(Available data)

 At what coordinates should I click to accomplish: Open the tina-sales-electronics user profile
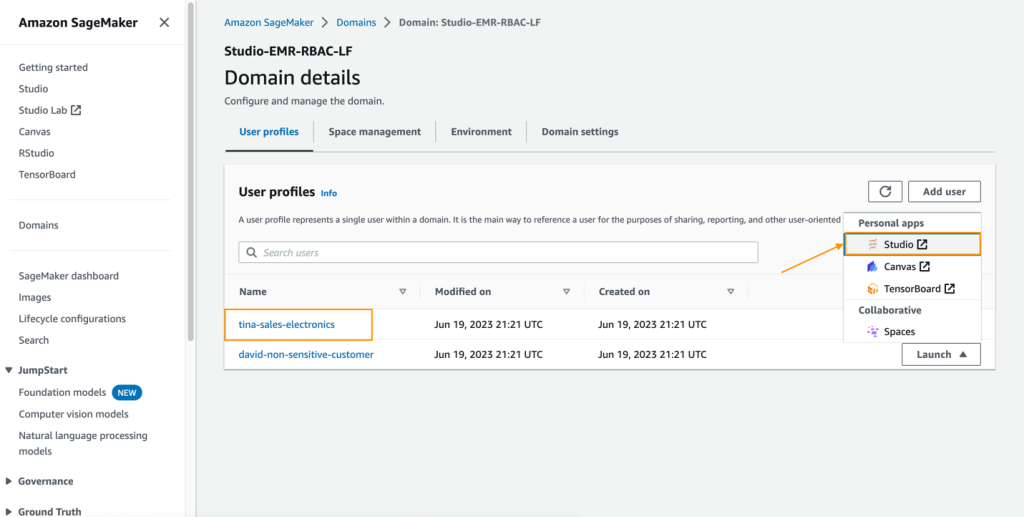click(x=286, y=324)
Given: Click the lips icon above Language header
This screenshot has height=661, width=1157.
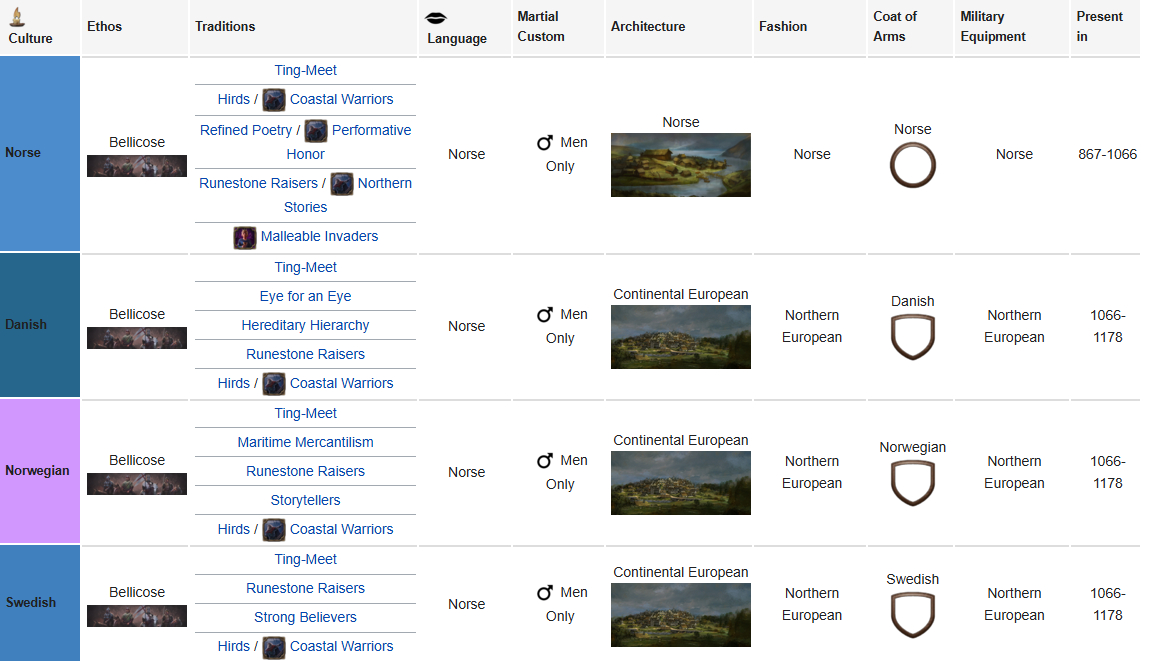Looking at the screenshot, I should tap(436, 18).
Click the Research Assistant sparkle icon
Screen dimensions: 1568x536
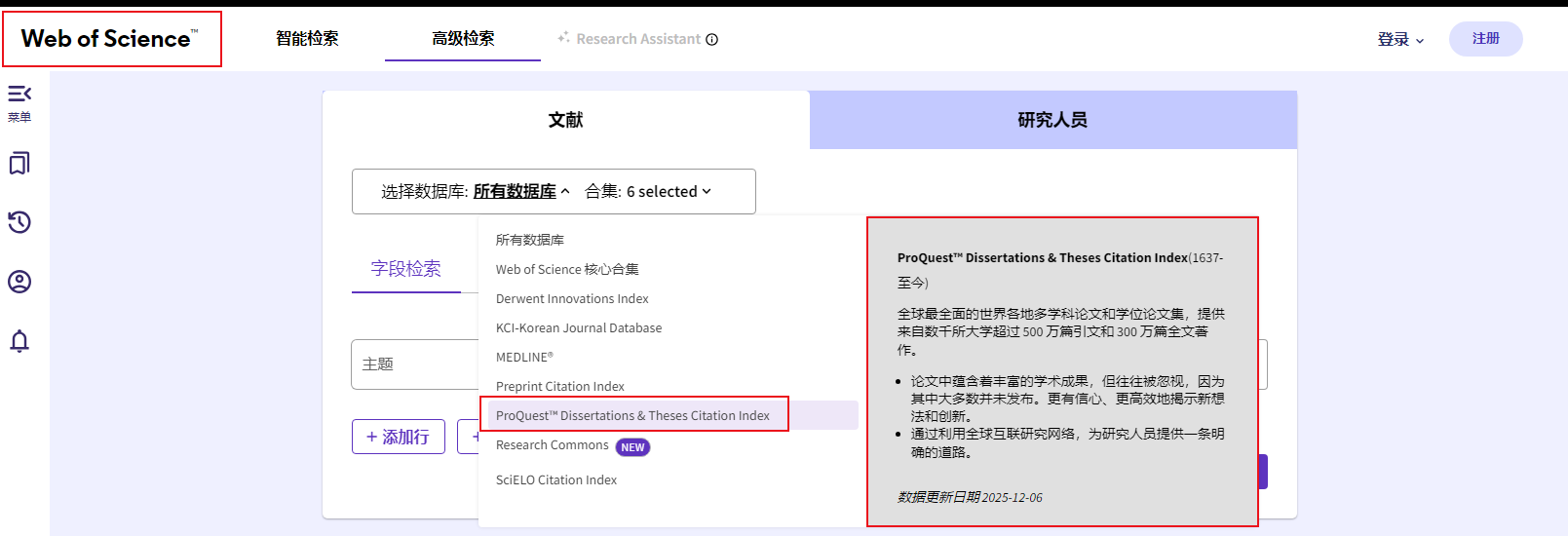coord(563,38)
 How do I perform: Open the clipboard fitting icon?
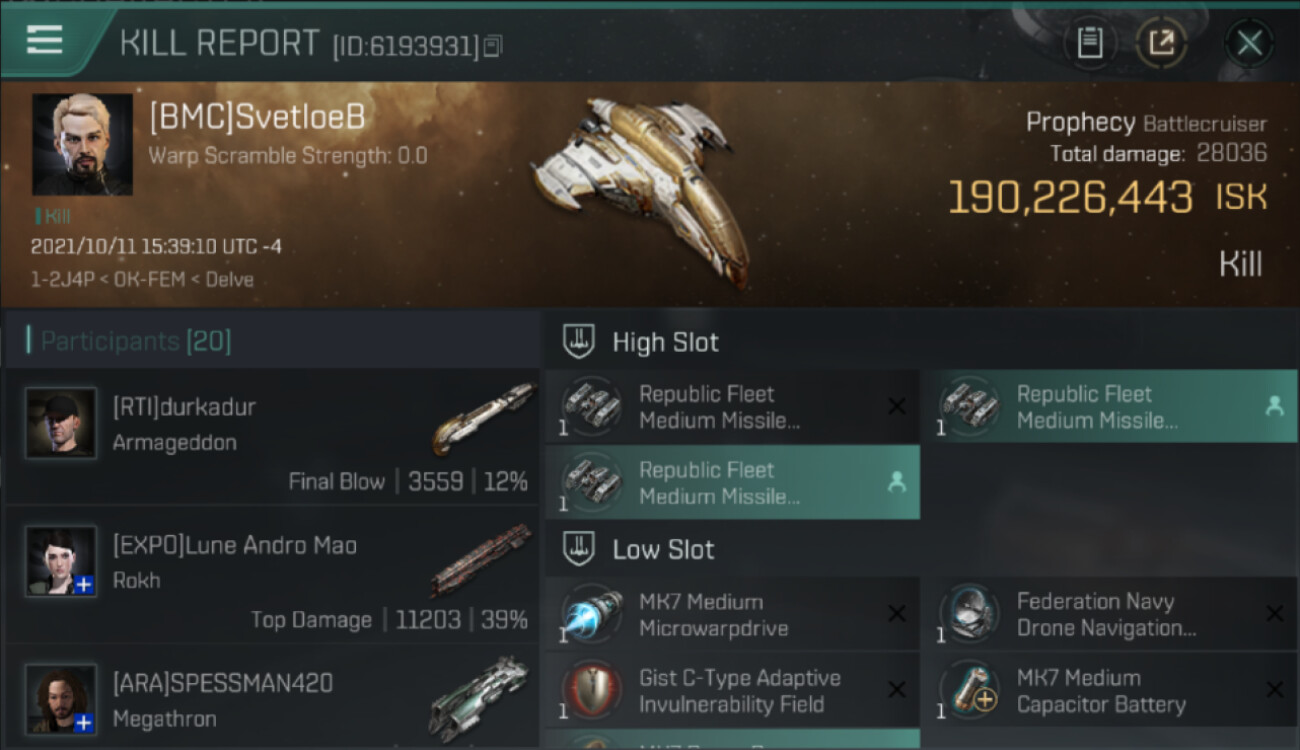(1089, 43)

(End Available data)

Work order:
Return every record exactly, leaving out the pictures.

Expected answer:
 At what coordinates should I click to accomplish: Open the tina-sales-electronics user profile
click(x=286, y=324)
Given: Click the lips icon above Language header
This screenshot has height=661, width=1157.
Looking at the screenshot, I should tap(436, 18).
Click the Research Assistant sparkle icon
Screen dimensions: 1568x536
coord(563,38)
 How do I perform: Open the clipboard fitting icon?
(1089, 43)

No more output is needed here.